SUPPLIED PASSAGE
Reprogramming a cell to grow into something else is the basis for most cancers. I wonder how they were able to control the growth? Then how did they turn off the mutagenesis? Did the cells continue to produce the new cell line or were they reprogrammed back? 1 set of genetic alterations is risky, 2 would increase the risk by multiples. Still very cool though...I hope we can have nice things

Sopwith

August 7th, 2017 at 8:21 PM ^

I get a little giddy when my previous life as a biomedical researcher comes in handy on MGoBlog. Also, anything with wide receiver routes: theory and practice. But here, the former. I looked at the abstract of the published paper the article references and have a decent idea of how this works.

So, one useful thing is that what they're talking about here is a method for transfection of target cells with genetic material, which means adding exogenous genetic material (usually DNA, often in circular bits called "plasmids") through a cell's membrane where the protein(s) it encodes can be generated by the cell machinery without actually being incorporated into the chromosomes of the target cell. The DNA sequence can also act as a "promoter" of endogenous (host) genes to turn on beneficial proteins that are lacking in an injured or disease state.

TASK
Retype the comments on cell reprogramming word for word, starting with "August 7th, 2017" and going on through "or disease state.". The material that follows has no connection to the comments on cell reprogramming.

MATERIAL PROVIDED
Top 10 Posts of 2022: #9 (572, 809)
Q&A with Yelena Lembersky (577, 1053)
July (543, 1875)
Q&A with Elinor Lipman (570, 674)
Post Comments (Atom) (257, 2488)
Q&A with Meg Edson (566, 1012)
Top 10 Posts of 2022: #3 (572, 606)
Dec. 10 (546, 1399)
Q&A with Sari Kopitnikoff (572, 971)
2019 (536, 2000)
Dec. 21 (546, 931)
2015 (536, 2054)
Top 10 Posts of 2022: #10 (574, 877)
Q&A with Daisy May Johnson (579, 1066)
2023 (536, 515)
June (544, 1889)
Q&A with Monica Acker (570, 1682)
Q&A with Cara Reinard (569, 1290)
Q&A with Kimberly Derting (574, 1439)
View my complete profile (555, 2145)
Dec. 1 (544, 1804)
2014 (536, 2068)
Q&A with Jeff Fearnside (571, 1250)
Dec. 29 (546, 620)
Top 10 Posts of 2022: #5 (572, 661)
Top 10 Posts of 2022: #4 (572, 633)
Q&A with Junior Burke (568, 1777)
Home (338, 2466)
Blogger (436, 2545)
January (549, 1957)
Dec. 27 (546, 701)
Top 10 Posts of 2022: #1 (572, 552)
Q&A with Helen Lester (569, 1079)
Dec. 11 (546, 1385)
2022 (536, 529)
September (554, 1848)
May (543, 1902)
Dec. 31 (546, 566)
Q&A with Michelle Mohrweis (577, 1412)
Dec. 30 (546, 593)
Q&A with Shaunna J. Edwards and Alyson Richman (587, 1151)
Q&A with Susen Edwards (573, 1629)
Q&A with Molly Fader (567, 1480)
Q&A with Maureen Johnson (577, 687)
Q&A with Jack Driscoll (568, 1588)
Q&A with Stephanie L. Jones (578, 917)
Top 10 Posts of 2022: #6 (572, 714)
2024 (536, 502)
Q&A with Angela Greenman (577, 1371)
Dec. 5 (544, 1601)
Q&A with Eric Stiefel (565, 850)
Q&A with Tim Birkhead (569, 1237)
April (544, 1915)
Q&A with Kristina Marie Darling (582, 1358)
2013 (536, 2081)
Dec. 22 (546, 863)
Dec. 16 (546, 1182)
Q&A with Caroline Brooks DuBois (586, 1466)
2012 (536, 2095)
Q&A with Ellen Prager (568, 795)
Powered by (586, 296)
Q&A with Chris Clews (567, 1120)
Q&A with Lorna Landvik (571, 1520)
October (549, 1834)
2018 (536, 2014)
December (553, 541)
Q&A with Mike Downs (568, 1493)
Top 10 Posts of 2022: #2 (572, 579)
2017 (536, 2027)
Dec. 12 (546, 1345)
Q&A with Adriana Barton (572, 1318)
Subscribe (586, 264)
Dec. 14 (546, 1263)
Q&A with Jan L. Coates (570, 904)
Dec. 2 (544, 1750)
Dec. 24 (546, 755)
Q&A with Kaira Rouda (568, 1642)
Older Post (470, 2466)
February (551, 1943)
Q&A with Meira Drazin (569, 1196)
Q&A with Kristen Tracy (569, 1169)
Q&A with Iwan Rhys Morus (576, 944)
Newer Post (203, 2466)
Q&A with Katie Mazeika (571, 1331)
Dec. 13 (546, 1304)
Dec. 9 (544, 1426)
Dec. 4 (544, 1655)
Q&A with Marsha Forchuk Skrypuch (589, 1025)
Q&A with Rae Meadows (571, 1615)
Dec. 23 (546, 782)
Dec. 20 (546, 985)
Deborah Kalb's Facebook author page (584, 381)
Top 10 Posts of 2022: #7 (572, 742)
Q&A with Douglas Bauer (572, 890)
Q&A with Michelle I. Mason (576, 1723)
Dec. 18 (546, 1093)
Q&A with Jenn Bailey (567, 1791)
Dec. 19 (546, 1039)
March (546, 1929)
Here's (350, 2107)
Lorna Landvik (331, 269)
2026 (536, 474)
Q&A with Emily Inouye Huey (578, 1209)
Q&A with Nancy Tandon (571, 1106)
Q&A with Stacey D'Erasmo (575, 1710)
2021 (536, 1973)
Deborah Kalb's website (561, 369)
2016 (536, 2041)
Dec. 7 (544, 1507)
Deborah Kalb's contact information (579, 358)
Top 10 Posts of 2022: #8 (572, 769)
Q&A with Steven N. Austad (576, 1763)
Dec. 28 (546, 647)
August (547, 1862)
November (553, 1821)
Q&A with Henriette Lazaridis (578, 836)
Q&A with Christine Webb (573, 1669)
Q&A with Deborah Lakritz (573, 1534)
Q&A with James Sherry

WRITTEN RESPONSE
August 7th, 2017 at 8:21 PM ^

I get a little giddy when my previous life as a biomedical researcher comes in handy on MGoBlog. Also, anything with wide receiver routes: theory and practice. But here, the former. I looked at the abstract of the published paper the article references and have a decent idea of how this works.

So, one useful thing is that what they're talking about here is a method for transfection of target cells with genetic material, which means adding exogenous genetic material (usually DNA, often in circular bits called "plasmids") through a cell's membrane where the protein(s) it encodes can be generated by the cell machinery without actually being incorporated into the chromosomes of the target cell. The DNA sequence can also act as a "promoter" of endogenous (host) genes to turn on beneficial proteins that are lacking in an injured or disease state.